Fig. 2.

XSCP2 and human SCPs cause Smad1 C-terminal dephosphorylation in vivo. (A) Overexpression of XSCP2 in animal caps decreases endogenous Smad1 C-terminal phosphorylation level. Two-cell-stage embryos were injected in the animal pole of both blastomeres with 100 pg of XSCP2 or Mut.XSCP2 mRNAs or left untreated. Animal cap explants were isolated at stage 9 and cultured until stage 10.5. Lysates were prepared and analyzed by immunoblotting with anti-P-Smad1, anti-Smad1, and anti-XSCP2 antibodies. The difference in electrophoretic mobility between Mut.XSCP2 and XSCP2 is due to the presence of a flag tag on the mutant form. (B) (Upper) XSCP2 effect on endogenous Smad1 phosphorylation level is dose dependent.
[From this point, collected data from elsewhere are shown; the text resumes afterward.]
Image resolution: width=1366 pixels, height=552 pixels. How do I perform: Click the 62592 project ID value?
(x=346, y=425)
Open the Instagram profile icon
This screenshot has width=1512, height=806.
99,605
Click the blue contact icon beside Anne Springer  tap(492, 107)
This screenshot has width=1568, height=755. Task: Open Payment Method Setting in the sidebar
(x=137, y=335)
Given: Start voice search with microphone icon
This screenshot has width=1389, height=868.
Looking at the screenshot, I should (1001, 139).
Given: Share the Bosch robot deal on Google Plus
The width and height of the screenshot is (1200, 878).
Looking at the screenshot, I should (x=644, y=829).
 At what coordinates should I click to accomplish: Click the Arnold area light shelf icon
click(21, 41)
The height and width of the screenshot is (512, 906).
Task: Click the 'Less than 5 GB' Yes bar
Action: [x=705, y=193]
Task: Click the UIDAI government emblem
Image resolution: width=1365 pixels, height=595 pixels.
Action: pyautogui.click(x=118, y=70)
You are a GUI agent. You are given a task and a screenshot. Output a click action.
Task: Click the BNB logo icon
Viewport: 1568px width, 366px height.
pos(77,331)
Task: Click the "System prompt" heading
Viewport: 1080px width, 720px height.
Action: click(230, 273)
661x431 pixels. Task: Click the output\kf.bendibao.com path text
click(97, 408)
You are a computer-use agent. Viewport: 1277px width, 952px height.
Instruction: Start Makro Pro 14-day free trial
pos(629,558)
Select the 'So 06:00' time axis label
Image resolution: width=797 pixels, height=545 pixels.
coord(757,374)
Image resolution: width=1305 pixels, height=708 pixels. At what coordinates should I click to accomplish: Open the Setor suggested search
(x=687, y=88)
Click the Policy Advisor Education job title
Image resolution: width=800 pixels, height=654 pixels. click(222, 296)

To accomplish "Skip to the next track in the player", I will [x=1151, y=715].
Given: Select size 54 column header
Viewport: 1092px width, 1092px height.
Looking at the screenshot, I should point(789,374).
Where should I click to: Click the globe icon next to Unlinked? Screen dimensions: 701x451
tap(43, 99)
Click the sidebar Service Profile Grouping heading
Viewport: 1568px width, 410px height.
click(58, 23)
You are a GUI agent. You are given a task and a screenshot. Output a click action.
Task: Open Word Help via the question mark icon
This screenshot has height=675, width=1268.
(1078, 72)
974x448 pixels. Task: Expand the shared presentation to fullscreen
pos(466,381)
Embryos were injected with increasing doses of XSCP2 mRNA and processed as in A except that the whole embryo was harvested to prepare the lysate. (Lower) XSCP2 overexpression decreases Smad1 phosphorylation levels without affecting Smad2. Two-cell-stage embryos were injected in both blastomeres with XSCP2 mRNA (1 ng) or left untreated and harvested at the indicated stages. Lysates were analyzed as in A by immunoblotting with the indicated antibodies. As a loading control, the anti-P-Smad1 membrane was stripped and reprobed with anti-α-tubulin. (C) Two-cell-stage embryos were injected with XSCP2 (1 ng), flag-SCP1, flag-SCP2, or flag-SCP3 mRNAs (500 pg), and whole embryos were harvested at stage 10.5. Samples were prepared and analyzed as described in B. (D–F) Luciferase assays with BRE and human SCP1 (D), SCP2 (E), and SCP3 (F). Embryos were injected with the indicated mRNAs and analyzed as in Fig. 1D.